_Task details_: Among the lines below, output only those between the line holding "CAT (55, 135)" and the line holding "APPOINTMENT TERMINATED, DIRECTOR", inclusive, exactly as written and with no pictures.

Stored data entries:
*** Begin section ***

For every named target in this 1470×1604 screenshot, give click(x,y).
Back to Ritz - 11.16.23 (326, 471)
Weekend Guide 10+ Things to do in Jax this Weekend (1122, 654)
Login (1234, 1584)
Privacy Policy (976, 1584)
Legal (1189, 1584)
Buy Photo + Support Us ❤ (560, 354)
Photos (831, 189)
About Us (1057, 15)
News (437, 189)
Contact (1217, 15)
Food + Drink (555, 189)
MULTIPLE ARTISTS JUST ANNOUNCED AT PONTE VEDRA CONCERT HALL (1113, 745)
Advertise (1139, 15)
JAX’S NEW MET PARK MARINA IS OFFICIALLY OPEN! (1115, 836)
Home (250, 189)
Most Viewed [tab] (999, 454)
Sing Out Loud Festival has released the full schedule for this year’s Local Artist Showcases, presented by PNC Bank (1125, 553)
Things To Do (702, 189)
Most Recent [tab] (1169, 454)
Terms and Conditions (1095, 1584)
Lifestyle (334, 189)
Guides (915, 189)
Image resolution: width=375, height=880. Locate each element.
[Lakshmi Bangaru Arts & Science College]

*** End section ***
*** Begin section ***

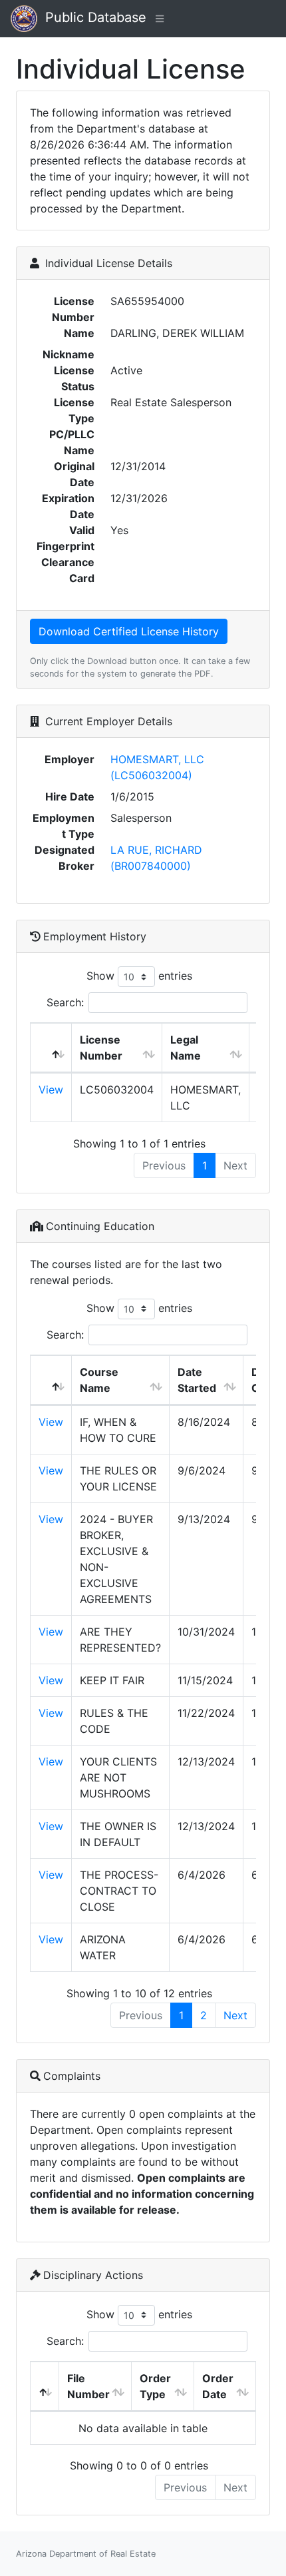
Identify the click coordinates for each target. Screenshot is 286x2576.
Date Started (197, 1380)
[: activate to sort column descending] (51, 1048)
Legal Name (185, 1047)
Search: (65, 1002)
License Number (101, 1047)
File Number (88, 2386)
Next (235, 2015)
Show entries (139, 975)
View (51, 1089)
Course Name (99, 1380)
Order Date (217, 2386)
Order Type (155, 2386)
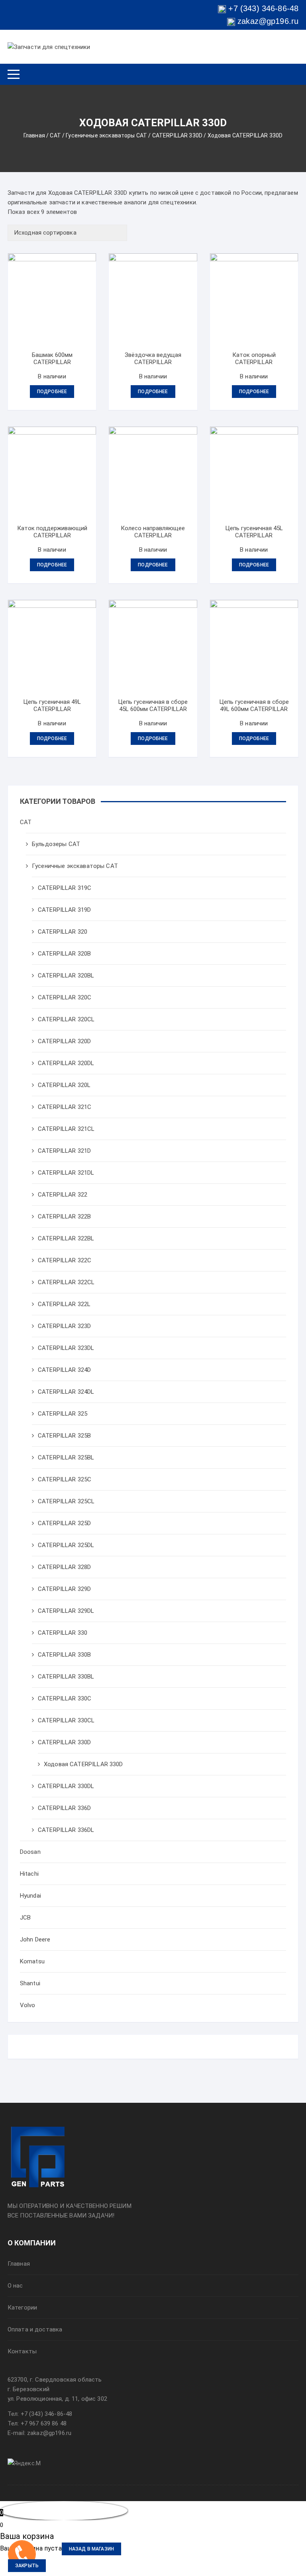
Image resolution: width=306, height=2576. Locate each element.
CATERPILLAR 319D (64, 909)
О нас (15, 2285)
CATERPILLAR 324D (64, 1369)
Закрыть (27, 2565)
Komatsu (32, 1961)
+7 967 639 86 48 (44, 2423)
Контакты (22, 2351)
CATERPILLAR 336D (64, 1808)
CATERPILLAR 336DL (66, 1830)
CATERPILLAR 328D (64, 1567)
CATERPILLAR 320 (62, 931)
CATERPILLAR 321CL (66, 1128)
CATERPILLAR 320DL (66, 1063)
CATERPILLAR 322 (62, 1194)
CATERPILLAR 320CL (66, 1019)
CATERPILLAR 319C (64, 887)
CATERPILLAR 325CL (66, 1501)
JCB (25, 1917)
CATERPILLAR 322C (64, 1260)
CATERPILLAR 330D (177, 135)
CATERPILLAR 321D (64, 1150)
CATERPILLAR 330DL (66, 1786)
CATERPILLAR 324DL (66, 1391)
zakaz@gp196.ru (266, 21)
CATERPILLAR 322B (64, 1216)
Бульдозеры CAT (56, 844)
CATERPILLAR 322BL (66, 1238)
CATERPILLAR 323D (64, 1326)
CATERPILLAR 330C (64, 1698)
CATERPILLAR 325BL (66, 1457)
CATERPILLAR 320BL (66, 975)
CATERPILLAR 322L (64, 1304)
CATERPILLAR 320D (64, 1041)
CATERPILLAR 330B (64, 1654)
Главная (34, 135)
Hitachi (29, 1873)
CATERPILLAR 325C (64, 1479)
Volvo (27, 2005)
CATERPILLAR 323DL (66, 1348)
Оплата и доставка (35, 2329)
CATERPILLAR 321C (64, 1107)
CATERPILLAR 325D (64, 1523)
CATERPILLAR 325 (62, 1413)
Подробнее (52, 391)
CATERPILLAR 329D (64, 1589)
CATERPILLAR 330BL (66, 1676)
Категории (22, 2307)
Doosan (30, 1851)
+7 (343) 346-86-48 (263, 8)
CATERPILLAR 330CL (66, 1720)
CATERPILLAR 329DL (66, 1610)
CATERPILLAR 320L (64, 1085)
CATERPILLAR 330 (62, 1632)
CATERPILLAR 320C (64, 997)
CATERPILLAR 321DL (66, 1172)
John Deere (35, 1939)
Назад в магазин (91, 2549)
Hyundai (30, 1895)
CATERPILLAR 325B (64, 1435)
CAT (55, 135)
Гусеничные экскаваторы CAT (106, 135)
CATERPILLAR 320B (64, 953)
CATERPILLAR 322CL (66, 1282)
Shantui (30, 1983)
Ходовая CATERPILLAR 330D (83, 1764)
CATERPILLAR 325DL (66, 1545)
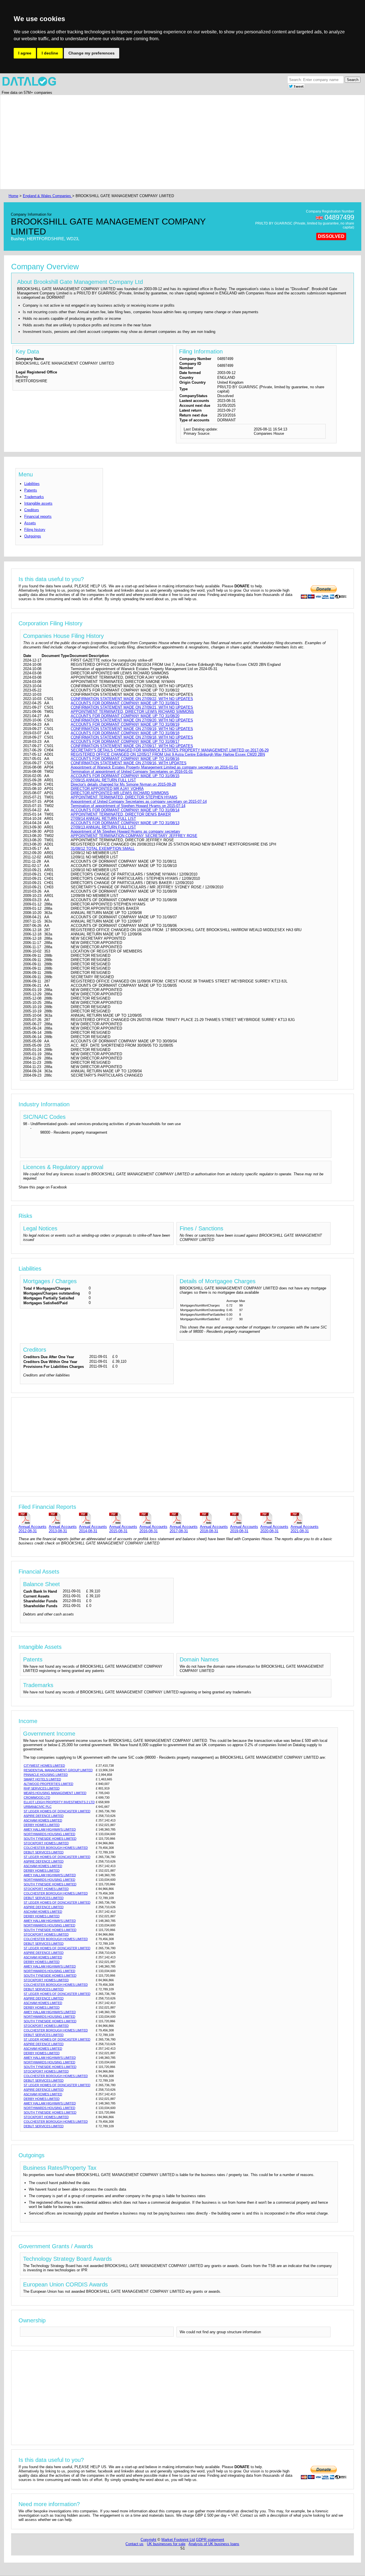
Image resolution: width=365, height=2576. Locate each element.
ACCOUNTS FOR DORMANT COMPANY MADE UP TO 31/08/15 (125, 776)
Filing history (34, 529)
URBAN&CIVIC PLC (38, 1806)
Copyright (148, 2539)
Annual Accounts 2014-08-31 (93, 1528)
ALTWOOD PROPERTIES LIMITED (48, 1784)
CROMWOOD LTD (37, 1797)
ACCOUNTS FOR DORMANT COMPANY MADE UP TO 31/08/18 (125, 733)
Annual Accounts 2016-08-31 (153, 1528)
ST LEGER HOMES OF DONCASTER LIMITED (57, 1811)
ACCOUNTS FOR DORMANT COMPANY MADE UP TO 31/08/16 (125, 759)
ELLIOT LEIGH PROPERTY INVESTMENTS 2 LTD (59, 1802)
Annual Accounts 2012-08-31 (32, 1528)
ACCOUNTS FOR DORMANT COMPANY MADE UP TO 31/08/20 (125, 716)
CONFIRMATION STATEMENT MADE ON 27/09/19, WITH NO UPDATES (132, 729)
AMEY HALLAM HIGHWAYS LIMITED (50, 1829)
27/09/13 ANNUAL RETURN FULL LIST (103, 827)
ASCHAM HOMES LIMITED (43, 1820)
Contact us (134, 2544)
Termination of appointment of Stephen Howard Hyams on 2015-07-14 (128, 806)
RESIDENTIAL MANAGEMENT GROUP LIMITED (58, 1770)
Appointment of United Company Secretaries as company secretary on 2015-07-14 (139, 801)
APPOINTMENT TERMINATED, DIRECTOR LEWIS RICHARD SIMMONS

*** End section ***
*** Begin section ***

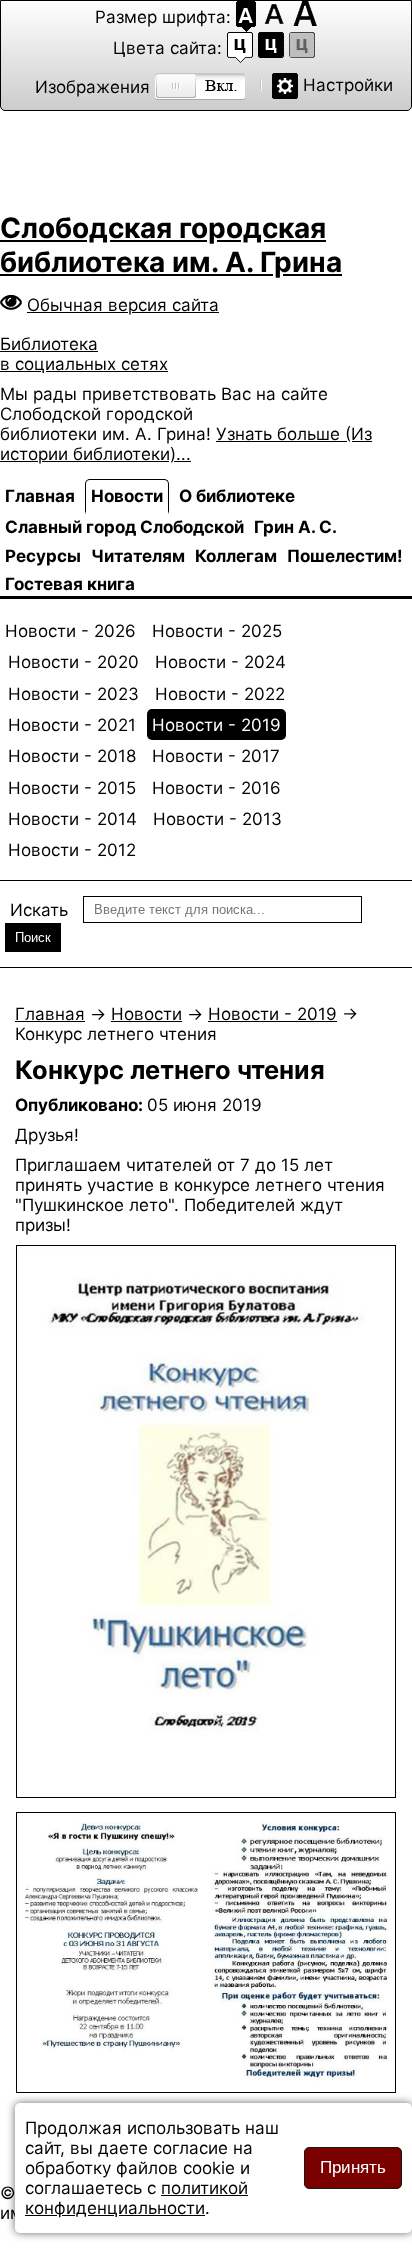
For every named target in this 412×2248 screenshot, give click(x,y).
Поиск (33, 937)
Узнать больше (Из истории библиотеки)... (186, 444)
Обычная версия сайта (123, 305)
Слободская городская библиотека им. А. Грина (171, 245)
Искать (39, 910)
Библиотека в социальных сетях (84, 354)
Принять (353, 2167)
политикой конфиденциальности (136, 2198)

*** End section ***

_Answer section_:
CAT (55, 135)
Гусеничные экскаваторы CAT (106, 135)
CATERPILLAR 320B (64, 953)
CATERPILLAR 322CL (66, 1282)
Shantui (30, 1983)
Ходовая CATERPILLAR 330D (83, 1764)
CATERPILLAR 325DL (66, 1545)
Image resolution: width=365, height=2576. Locate each element.
ACCOUNTS FOR DORMANT COMPANY MADE UP TO 31/08/15 (125, 776)
Filing history (34, 529)
URBAN&CIVIC PLC (38, 1806)
Copyright (148, 2539)
Annual Accounts 2014-08-31 (93, 1528)
ALTWOOD PROPERTIES LIMITED (48, 1784)
CROMWOOD LTD (37, 1797)
ACCOUNTS FOR DORMANT COMPANY MADE UP TO 31/08/18 (125, 733)
Annual Accounts 2016-08-31 (153, 1528)
ST LEGER HOMES OF DONCASTER LIMITED (57, 1811)
ACCOUNTS FOR DORMANT COMPANY MADE UP TO 31/08/16 (125, 759)
ELLIOT LEIGH PROPERTY INVESTMENTS 2 LTD (59, 1802)
Annual Accounts 2012-08-31 (32, 1528)
ACCOUNTS FOR DORMANT COMPANY MADE UP TO 31/08/20 (125, 716)
CONFIRMATION STATEMENT MADE ON 27/09/19, WITH NO UPDATES (132, 729)
AMEY HALLAM HIGHWAYS LIMITED (50, 1829)
27/09/13 ANNUAL RETURN FULL LIST (103, 827)
ASCHAM HOMES LIMITED (43, 1820)
Contact us (134, 2544)
Termination of appointment of Stephen Howard Hyams on 2015-07-14 (128, 806)
RESIDENTIAL MANAGEMENT GROUP LIMITED (58, 1770)
Appointment of United Company Secretaries as company secretary on 2015-07-14 (139, 801)
APPOINTMENT TERMINATED, DIRECTOR LEWIS RICHARD SIMMONS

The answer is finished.